═════ Passage provided ═════
[PATCH] D25095: [Polly] Ignore removed memory access. NFC.

Sat Oct 1 02:24:48 PDT 2016

grosser added a reviewer: gareevroman.
grosser added a comment.

Adding Roman who might have an opinion here as well.

In https://reviews.llvm.org/D25095#557969, @Meinersbur wrote:

> In https://reviews.llvm.org/D25095#557608, @grosser wrote:
>
> > I am worried about a situation where we have sth like:
> >
> > %val = load %A
> >  %div = div %val, 0
> >  store %div
> >
> > If we drop the div, we might trigger undefined behavior.
>
>
> Did you mean "drop the load"? This patch does not influence non-access instruction handling.

Right.

>> To my understanding this can never happen, as you will only drop direct copy sequences, right? I am probably too careful here, but if you could quickly check (assert) that the only use of %val is in a store instruction, my worries would disappear.
> 
> The correctness of removing a memory access is a concern of the the code that removes them. At codegen-time it is very difficult or even impossible to retroactively check whether a removal was correct. There is no exhaustive list of reasons why it could be removed. The detection mechanism you mentioned is neither sufficient nor mandatory even for just DeLICM. It is invalid if the store, which could also be an implicit store, is not also removed. Uses can also be in other statements that get their llvm::Value from a scalar load, but have no effect on the removal of such a load.

I understand that in the end passes such as DeLICM need to decide what is save to do and what not.

Let me just write down some related, but unfinished thoughts I have, that may give some context of what I am thinking about and where I believe there are possibilities to improve the current design of Polly.

I have been thinking for a while, if we really want to remove loads and stores from the polyhedral representation and to which extend we want to do this. I generally have the feeling that removing  memory accesses by dropping the full polly::MemoryAccess is not what we actually want, as it results in an inconsistency between the IR and the polyhedral model. We already discussed this earlier, when we concluded that the MemoryAccess is currently holding two kinds of information. The information about the original access and the information about how we transform the memory access. If we drop the full memory access structure we loose the information about the original memory access.  Obviously, there is precedence with Johannes' load hoisting, which introduced this behavior, but I hope we can improve this design in the future by making the separation between new and original memory access behavior more clear

I see different ways to improve this situation. I could e.g. see the load hoisting being expressed by modifying the access functions similar to how we do this today in Roman's and your work. We also have since a long time on the Polly todo list the introduction of ScopStmts that are defined on instruction trees, rather than basic blocks. As part of this, I could imaging that we automatically detect pure 'copy-only' statements and match them to the Copy_Stmt Roman recently introduced.
═════ Data block ═════
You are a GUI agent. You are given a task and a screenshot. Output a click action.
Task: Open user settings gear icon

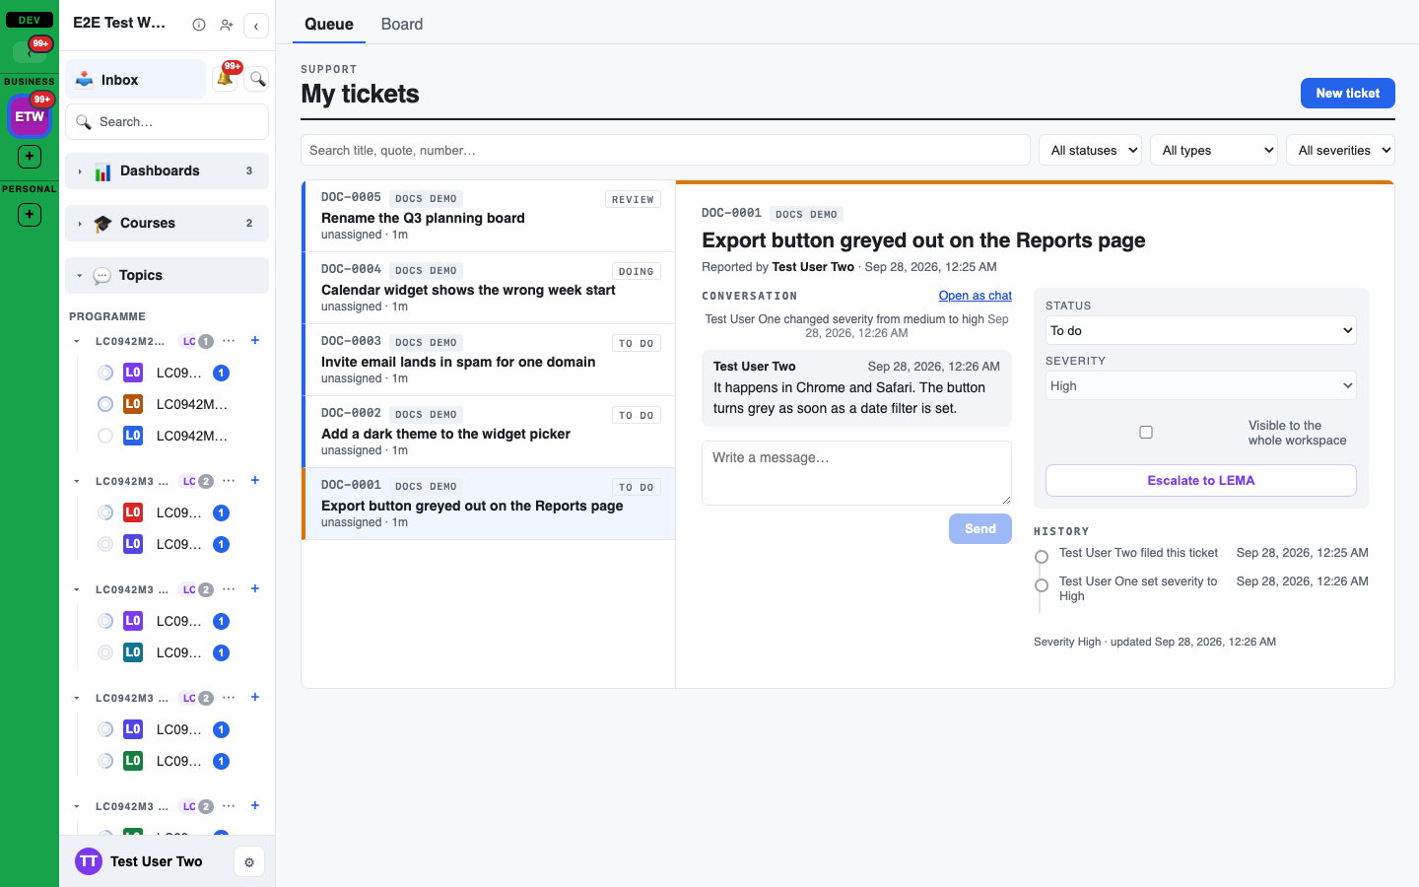(x=249, y=862)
═════
Set exercise 1 »
Reproduce the part of the code review thread between "[PATCH] D25095: [Polly]" and "here as well.", inclusive.
Set exercise 2 »
Answer these questions using the code review thread:
(a) Who was added as a reviewer?
(b) According to the reply to grosser, what kind of instruction handling does the patch not influence?
(c) What statement does the final paragraph say Roman recently introduced?
The listing has no connection to the code review thread above.

Full output 1 »
[PATCH] D25095: [Polly] Ignore removed memory access. NFC.

Sat Oct 1 02:24:48 PDT 2016

grosser added a reviewer: gareevroman.
grosser added a comment.

Adding Roman who might have an opinion here as well.

Full output 2 »
(a) gareevroman
(b) Non-access instruction handling
(c) Copy_Stmt